Paul addresses his Letter to the Romans “To all God’s beloved in Rome, called to be saints”. This translation found in the NRSV can be misleading, for when most people think of saints they think of outstanding Christians of the past. Chelmsford Cathedral, for instance, is dedicated to three such ‘saints’: St Mary the Virgin, St Peter and St Cedd. For people not from Essex, let me add that Cedd was a seventh century Anglo-Saxon monk who came from Northumbria to Essex to evangelise the Middle Angles and the East Saxons.
However, in the New Testament a saint is the term used for ordinary, ‘common all garden’ Christians. All of us Christians, and not just the select few, are called to be holy.
As Christopher H. Wright pointed out in his magnum opus, Old Testament Ethics for the People of God, the term saint has its roots in the Old Testament. In Leviticus 19.2 God say to Israel: “Be holy because I, the Lord your God, am holy”. “This is not so much a call to imitate God, as a call to be like him in character”, wrote Wright. He went on:
We are inclined to think of ‘holiness’ as personal piety or, in Old Testament terms, of ritual cleanliness, proper sacrifices, clean and unclean foods, and the like… But the bulk of the chapter shows us that the kind of holiness that reflects God’s own holiness is thoroughly practical. It includes generosity to the poor at harvest time, justice for workers, integrity in judicial processes, considerate behaviour to other people (especially the disabled), equality before the law for immigrants, honest trading and other very ‘earthy’ social matters… Holiness has been called ‘the Goodness of God’.
All God’s people, both those under the old covenant of law and those under the new covenant of grace, are to be good people with regard to the way in which they treat other people.
This too is the thrust of Paul’s opening words in 1 Corinthians. “Paul called to be an apostle of Christ Jesus… to the church of God that is in Corinth, to those who are sanctified in Christ Jesus, called to be saints” (1 Cor 1.2). Gordon Fee commented:
Just as Paul is an apostle by divine calling, so the Corinthian believers are God’s newly formed people by divine calling, who as such are to reflect God’s character
Similarly Roy Ciampa and Brian Rosner in their commentary on 1 Corinthians wrote:
Sainthood in Paul’s letters is not some elevated status reserved for a few extraordinary individuals… It refers to the sanctity of all true believers who are saints by virtue of God’s call to salvation and are expected to bring him glory.
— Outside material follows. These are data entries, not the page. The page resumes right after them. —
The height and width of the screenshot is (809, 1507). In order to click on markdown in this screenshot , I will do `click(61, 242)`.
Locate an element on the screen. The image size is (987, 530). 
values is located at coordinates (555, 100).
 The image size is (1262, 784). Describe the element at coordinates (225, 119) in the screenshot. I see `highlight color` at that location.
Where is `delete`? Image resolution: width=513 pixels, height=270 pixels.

It is significant that Paul identified the church as a singular body (the church of God) and then twice as a composite of individuals (‘those who are sanctified’ and ‘called’1). By referring first to the church as a whole and then collectively Paul excludes any form of individualism and one-upmanship”.
Paul was not the only person in the New Testament to speak of Christians as “saints”. It is also found in Hebrews, Jude and Revelation. Significantly with two exceptions it is always found in the plural – Christians in their life together are called to reflect God’s holiness. The only two exceptions to the use of the plural are Phil 4.21 and Rev 22.11 where in both cases the singular usage is meant to represent a class of people rather than single individuals. Nowhere does the New Testament conceive of an individual holy person.
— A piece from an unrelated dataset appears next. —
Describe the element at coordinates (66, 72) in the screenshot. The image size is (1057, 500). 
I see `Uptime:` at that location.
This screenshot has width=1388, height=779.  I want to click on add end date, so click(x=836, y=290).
One further point. The term “holy ones” or “saints” only makes sense to those who are members of the people of God. For people outside the church it must have been a puzzling term, and all the more so as the church moved away from its Jewish roots into the Greco-Roman world. Certainly, if a church today were to advertise itself as ‘The Saints of Chelmsford’ or wherever, it would communicate very little. Indeed, there would be those who might well ask “Who do you think you are?”